La dejó junto al futuro esposo, que aguardaba frente a un juez de paz vestido con túnica negra. En la sala hacía cada vez más calor y los jóvenes, poco esclavos del decoro, se habían quitado las chaquetas. A Schaalman le hubiera gustado hacer lo propio, pero no se atrevió: en el brazo izquierdo, por debajo del codo, llevaba un grueso vendaje que se habría notado demasiado sin la chaqueta, sobre todo si la sangre volvía a traspasar la venda. Pero aquella incomodidad era un precio muy bajo por tenerla ahí enfrente, sorda como una tapia a sus pensamientos y deseos y sin la menor idea de quién era él o qué quería; y es que sus maniobras habían funcionado todo lo bien que esperaba.

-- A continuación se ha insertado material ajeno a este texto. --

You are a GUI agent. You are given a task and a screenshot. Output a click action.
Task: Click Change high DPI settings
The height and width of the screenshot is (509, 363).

Una vez más, había hallado la respuesta en su preciado fajo de papeles. Al cabo de tres noches de intenso estudio alcanzó la solución: un diagrama concreto, que en principio había que inscribir en un amuleto y colgárselo del cuello. Pero, sin amuleto a mano y sin medios para fabricarse uno, resolvió grabarse el diagrama en el interior del antebrazo. Ya sabía que no iba a ser una experiencia agradable; sin embargo, el dolor le impresionó por su intensidad, como si el cuchillo llegara más allá de su cuerpo para rebanarle el alma. Al día siguiente estuvo guardando cama, atormentado por las náuseas y con palpitaciones en el brazo. ¡Pero había valido la pena! Ahora la podía seguir sin que ella lo detectara, y no se tenía que preocupar por si la nueva esposa de Levy se pasaba por el albergue judío sin previo aviso.

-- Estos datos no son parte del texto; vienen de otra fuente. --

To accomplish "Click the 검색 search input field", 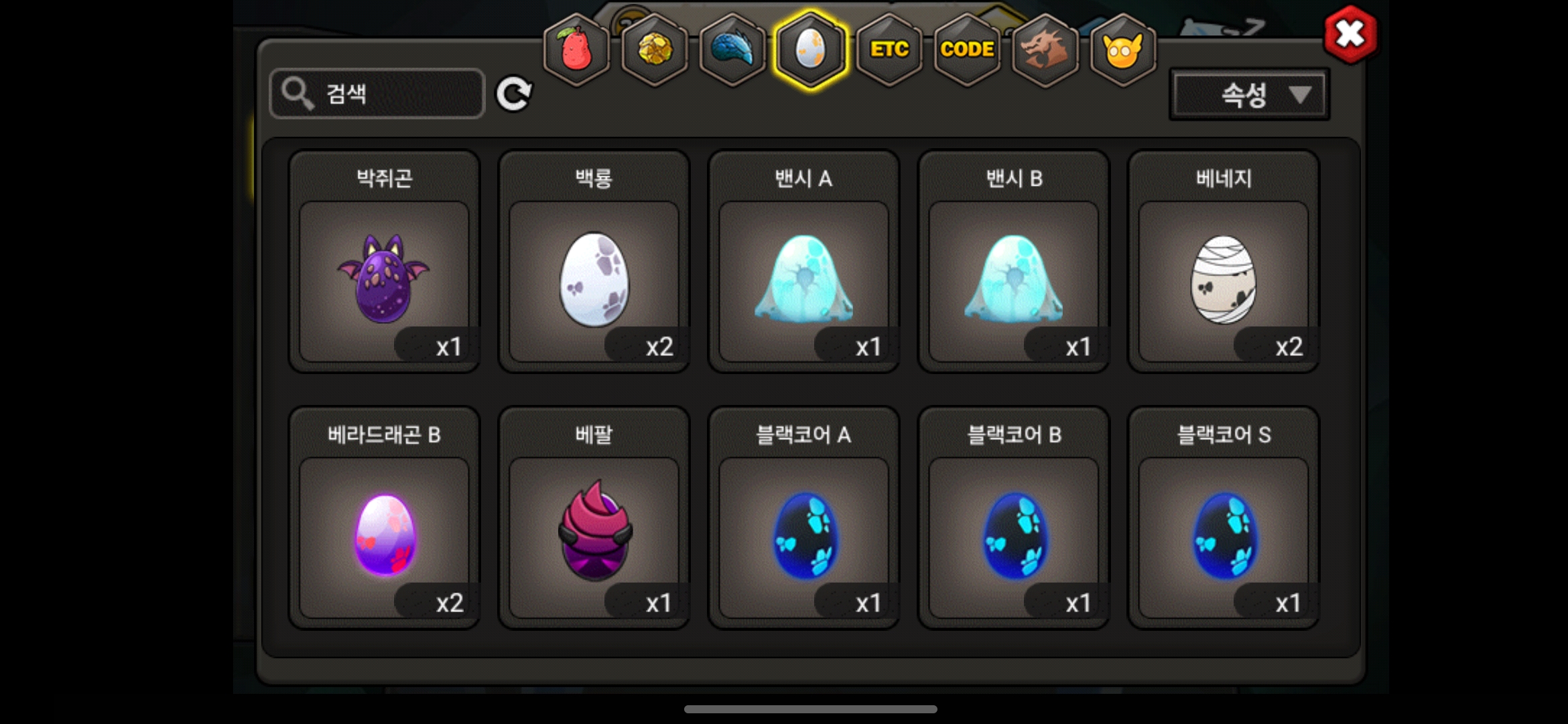I will [x=377, y=93].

«Algún día te destruiré», le dijo a la golem mentalmente, con la mayor intensidad que pudo. Pero ella continuó escuchando al sudoroso juez, que recitaba en monótono inglés. De vez en cuando, Levy miraba a la novia con una sonrisa nerviosa; a ella, en cambio, se la veía solemne cual empleado de funeraria. Schaalman intentó imaginarse qué decía la gente de ella: «Una mujer seria», supuso. «Tranquila. Poco amiga de chistes y frivolidades», como si se tratara de los rasgos del carácter de una persona cualquiera y no de los signos externos de su naturaleza, de sus limitaciones. Era fabuloso que hubiera llegado tan lejos sin ser descubierta. Tanto, como estúpido era Levy por enamorarse de ella.

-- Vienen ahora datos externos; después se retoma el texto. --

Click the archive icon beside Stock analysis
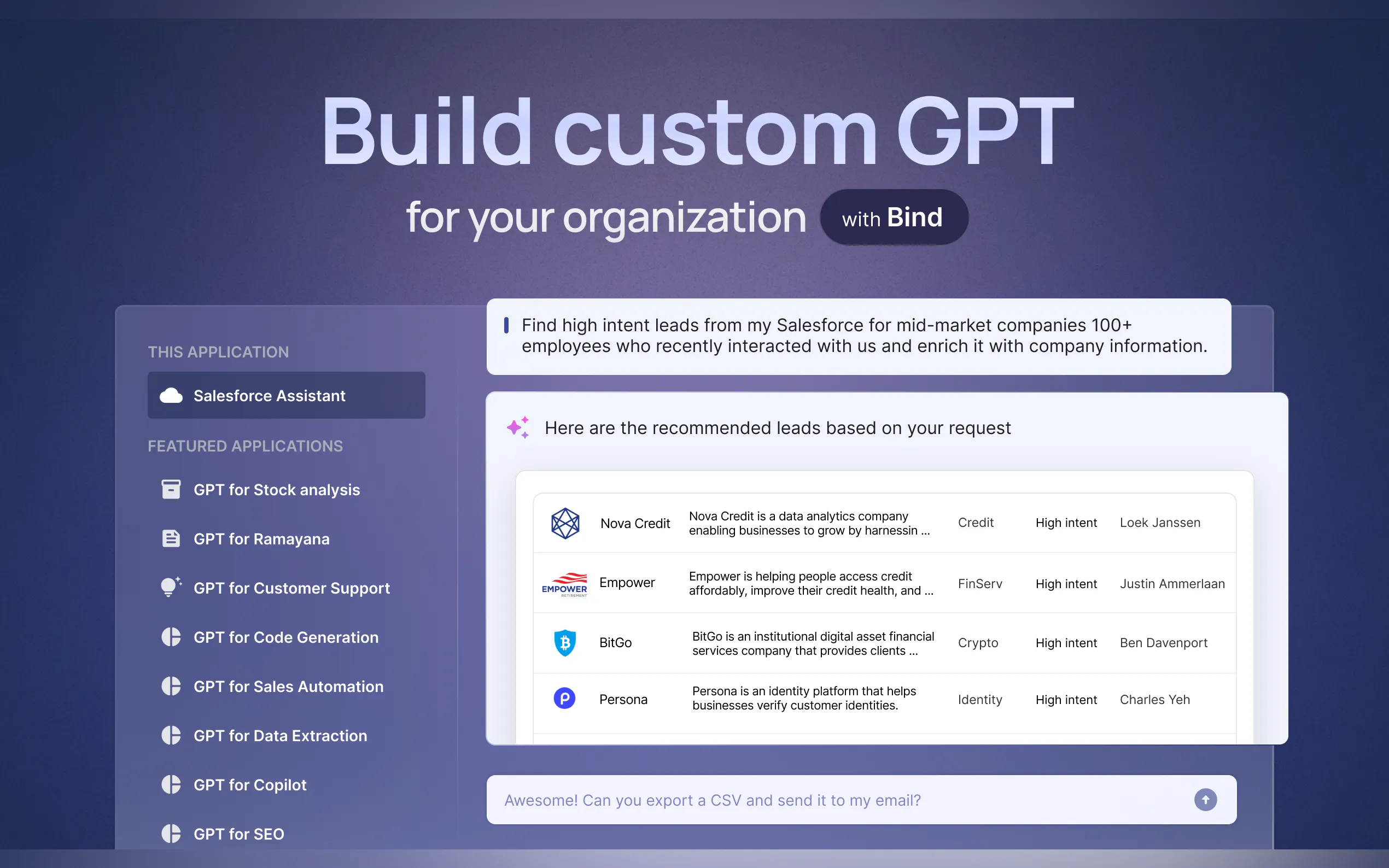The image size is (1389, 868). (x=171, y=490)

El juez alzó la voz para el dictamen (Schaalman reconoció las palabras «hombre» y «mujer») y se oyó una sarta de aplausos y risas, mientras Levy abrazaba a la criatura vestida de blanco y le daba un beso. El juez esbozó una sonrisa tirante y dio media vuelta, su trabajo había terminado.
Schaalman se rió igual que los demás, feliz con su secreto conocimiento. Tardaría más o menos otro día en recuperar las fuerzas. Y entonces comenzaría la siguiente fase de su búsqueda, y el vínculo entre el Bowery y la golem, lo que el tío de Levy hubiera conspirado por ocultar quedaría al descubierto. Percibía el secreto ahí fuera, en la ciudad, esperando con paciencia a ser hallado.